Text excerpt -
The second moment was meeting my daughter Eva’s birth mother. There are no words to describe the emotion I had knowing that this brave woman’s circumstances lead her to make the ultimate sacrifice, relinquishment of her daughter to me, a stranger. Hers was an act of pure love that I could not begin to understand. At that moment I made a vow to try, making choices since that day always with her in the back of my mind.
I cannot help but feel that these two moments are somehow connected. Both women displayed courage unlike any I had ever seen. Both loving their families so intensely and putting themselves second.
Sometimes it is hard for me to be objective and my emotion gets in the way knowing what I know, seeing what I have seen. I act before I think, I wear my heart and my sorrow on my sleeve. I need to work on that, I know. But, I guess that comes with the intense passion I have to protect and help women like Eva’s Mother. And I feel my Aunt watching over me with every step, her arms around me when I have faltered, which is often.
That all being said, I am in awe of the courage of women who live a life that we can never fully understand struggling to survive each day willing to do what ever it takes to protect their children. These women inspire and humble me. They are the world’s heroes. They are the most true examples of love.
About two years ago I watched the movie Yesterday about a single mother in South Africa struggling to protect her daughter at any and all cost. In the end though, it isn’t a movie about ‘Africa’ and poverty. It is a movie about courage and love.
When I think of courage and love, I immediately think of the two women who define me. I love them both so intensely that sometimes it overshadows my regular life. It is who I am which is something I cannot change, good and bad. They are my driving force. I pray to God for guidance to do the right thing and make the right choices and I also pray for forgiveness when I don't.

Data provided -
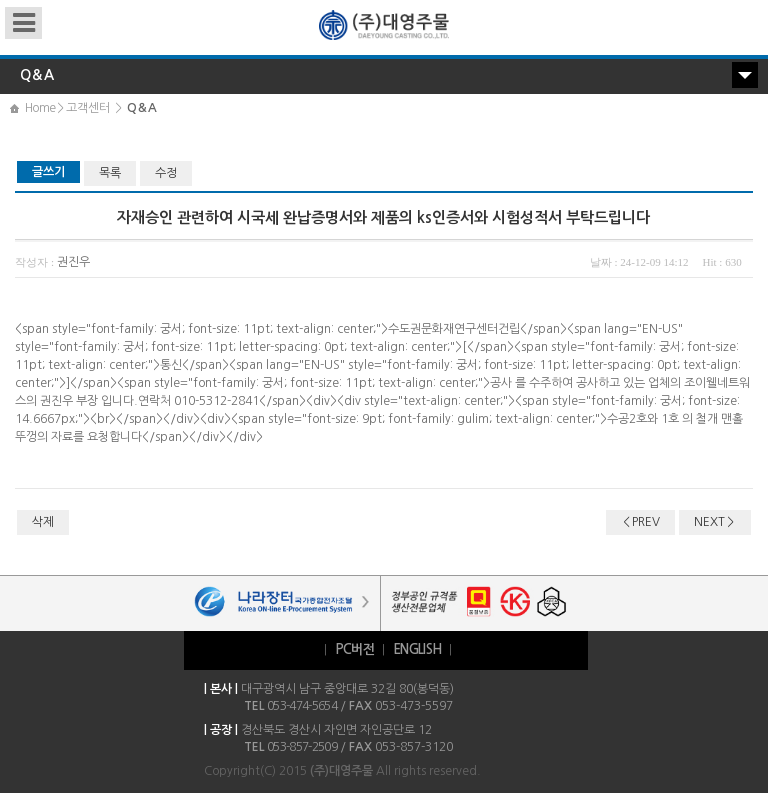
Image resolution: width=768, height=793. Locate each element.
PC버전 (354, 649)
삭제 (43, 522)
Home (40, 108)
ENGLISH (417, 649)
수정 (166, 173)
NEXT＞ (715, 522)
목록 (110, 173)
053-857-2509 (302, 747)
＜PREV (640, 522)
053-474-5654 (302, 706)
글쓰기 (48, 172)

What to do -
In the text on courage and love, start at the words "The second moment" and stop after "of my mind.", substituting "newcomer" for "stranger" in that passage. Use only the text when working with this data.

Exercise result -
The second moment was meeting my daughter Eva’s birth mother. There are no words to describe the emotion I had knowing that this brave woman’s circumstances lead her to make the ultimate sacrifice, relinquishment of her daughter to me, a newcomer. Hers was an act of pure love that I could not begin to understand. At that moment I made a vow to try, making choices since that day always with her in the back of my mind.